Я испытываю боль за голландцев, потому что у них нет гор, за швейцарцев, потому что у них нет моря, и за венгров, у которых – шаром покати.
Я волнуюсь за чешский народ, потому что он пьет слишком много пива.
Я испытываю боль за алжирский народ и другие кровожадные народы мира, которые истребляют самих себя.
Я испытываю боль за дагомейский, киргизский, болгарский, корейский народы, ибо плохо их знаю и ленюсь узнать лучше.
Я страдаю за мексиканский и индийский народы, потому что у них культура сильнее цивилизации.
Я испытываю боль за канадский народ, потому что у них цивилизация сильнее культуры.
Я испытываю боль за белорусский и украинский народы, потому что они – соседи.
Я испытываю боль за армянский народ, потому что его порезали турки в 1915 году, но и смуглые руки турецких боевиков, уставшие от резни, мне тоже жалко до слез.
Я испытываю боль за лапландский народ, эскимосов и чукчей, потому что они не умеют пить.
Я испытываю боль за японский народ, потому что он тоже пить не умеет.
Я жалею червей, жрущих трупы.
Я нервничаю за еврейский народ, потому что с ним всю жизнь поступают некрасиво.
Я испытываю боль за татаро-монгольский народ, потому что русские беспощадно разгромили его на Куликовом поле, и за древнегреческий народ, потому что его фактически не стало.
Я испытываю боль за сенегальский народ, который я давно не навещал и, признаться, не помню в лицо.
Я испытываю боль за фрейдистские, униатские, мясоедские, мармонские, лесбиянские, скорпионские, неметапсихозные, гастритные, педофильские, половецкие, маниакально-депрессивные народы, потому что они до сих пор не обрели самостоятельности.
Я испытываю боль за христианский и буддистский народы, потому что они не попадут в мусульманский рай.
Сердце болит за народы «третьего мира», за существ других измерений, за мелких бесов, самоубийц, вурдалаков, сусликов, домовладельцев, раненых птиц.
На острове Капри цветет миндаль. Всех очень жалко.
И за русский народ я испытываю боль. Все-таки не чужие люди. Я испытываю боль за русский народ, потому что он вял и сир, а я излучаю энергию. Когда-нибудь я поделюсь с ним своей энергией. Но еще не настало время.
Как свежи были розы
Вчерашняя мода – самая не мода. 3ато позавчерашняя – забава искусствоведа. В забаву превратился соцреализм. В сталинских небоскребах видится не столько ностальгия, сколько талант. Соцреализм объявлен продолжением авангарда, а не его палачом: они вместе мечтают об изменении жизни и, взявшись за руки, выходят из берегов искусства.
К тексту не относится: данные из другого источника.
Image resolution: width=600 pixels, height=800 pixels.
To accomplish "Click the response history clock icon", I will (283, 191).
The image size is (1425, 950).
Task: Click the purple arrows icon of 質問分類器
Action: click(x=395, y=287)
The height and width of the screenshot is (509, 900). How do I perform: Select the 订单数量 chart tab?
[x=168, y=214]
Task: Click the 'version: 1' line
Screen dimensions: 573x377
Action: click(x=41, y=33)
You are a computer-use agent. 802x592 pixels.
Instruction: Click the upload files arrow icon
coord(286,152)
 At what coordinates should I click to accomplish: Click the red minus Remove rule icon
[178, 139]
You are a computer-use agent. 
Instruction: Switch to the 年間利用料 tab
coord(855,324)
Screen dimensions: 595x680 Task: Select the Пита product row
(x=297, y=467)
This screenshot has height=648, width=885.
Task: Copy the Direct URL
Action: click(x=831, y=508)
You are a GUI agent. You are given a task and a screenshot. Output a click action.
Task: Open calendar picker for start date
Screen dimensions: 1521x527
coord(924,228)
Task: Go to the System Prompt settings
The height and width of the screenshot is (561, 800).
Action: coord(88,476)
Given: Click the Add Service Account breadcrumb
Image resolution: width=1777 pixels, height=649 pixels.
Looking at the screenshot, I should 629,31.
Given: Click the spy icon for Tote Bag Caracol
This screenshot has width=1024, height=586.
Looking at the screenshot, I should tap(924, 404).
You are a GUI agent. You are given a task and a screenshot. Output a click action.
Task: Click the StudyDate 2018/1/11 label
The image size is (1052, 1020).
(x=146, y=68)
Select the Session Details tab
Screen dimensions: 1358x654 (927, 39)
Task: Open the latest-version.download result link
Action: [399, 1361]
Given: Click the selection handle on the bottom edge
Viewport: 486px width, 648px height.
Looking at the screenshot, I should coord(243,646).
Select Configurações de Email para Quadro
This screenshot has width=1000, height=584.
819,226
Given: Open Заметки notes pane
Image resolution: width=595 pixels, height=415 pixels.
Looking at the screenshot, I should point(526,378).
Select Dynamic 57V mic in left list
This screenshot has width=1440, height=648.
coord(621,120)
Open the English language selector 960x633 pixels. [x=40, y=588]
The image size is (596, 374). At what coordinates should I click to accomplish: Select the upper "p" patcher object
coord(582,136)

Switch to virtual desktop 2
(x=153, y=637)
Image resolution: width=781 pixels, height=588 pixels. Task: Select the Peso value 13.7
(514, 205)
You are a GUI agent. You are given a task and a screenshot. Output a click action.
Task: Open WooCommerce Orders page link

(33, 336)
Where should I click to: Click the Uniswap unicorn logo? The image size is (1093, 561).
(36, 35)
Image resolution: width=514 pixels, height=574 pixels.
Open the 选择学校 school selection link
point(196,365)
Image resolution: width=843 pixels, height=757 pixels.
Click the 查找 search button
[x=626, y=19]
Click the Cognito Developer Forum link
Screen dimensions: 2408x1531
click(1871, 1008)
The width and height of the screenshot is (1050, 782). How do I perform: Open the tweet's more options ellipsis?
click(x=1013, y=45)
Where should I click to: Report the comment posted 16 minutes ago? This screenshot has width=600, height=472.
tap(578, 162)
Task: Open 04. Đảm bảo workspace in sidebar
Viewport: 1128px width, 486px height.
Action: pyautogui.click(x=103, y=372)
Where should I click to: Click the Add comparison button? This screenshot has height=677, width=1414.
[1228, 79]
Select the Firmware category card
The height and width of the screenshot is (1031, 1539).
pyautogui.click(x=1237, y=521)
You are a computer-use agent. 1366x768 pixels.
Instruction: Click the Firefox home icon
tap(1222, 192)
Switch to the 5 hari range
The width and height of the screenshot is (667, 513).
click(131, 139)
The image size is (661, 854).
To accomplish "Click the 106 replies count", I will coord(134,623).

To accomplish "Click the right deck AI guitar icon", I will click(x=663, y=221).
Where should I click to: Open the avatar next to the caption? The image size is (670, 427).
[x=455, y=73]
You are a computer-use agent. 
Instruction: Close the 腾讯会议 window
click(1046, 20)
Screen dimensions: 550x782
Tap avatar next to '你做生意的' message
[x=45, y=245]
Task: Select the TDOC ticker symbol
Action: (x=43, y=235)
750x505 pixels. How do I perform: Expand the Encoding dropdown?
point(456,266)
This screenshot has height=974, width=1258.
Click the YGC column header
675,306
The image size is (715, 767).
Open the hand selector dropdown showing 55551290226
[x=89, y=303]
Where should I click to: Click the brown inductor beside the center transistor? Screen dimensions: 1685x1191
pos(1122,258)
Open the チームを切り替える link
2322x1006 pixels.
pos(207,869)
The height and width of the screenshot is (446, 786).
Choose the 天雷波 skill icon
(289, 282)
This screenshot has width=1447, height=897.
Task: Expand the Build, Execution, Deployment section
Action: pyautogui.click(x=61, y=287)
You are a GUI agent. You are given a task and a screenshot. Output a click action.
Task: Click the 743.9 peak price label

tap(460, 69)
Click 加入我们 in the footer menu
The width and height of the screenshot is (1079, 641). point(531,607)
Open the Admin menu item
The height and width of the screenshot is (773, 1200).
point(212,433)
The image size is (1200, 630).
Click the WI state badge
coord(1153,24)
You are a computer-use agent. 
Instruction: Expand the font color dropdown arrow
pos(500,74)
Прошло время простодушных людей, самородков, энтузиастов, борцов за правду. В таких условиях мало кто выживает, и не жалко. Неблагодарность писателей почти мифологична: ученики пожирают учителей, чтобы, в свою очередь, быть пожранными. Никто никому не поможет. А если кем заинтересуется широкий читатель, тот гибнет первый.
На этом жестком фоне аксеновская проза выглядит голо и мазохично. Только гуманист пощадит, но гуманисты не в чести. Нужно перетерпеть. Шестидесятники из трупа отца превращаются в вечный скелет деда, открывавшего Запад в таллинских кофейнях, на джазовых предтусовках.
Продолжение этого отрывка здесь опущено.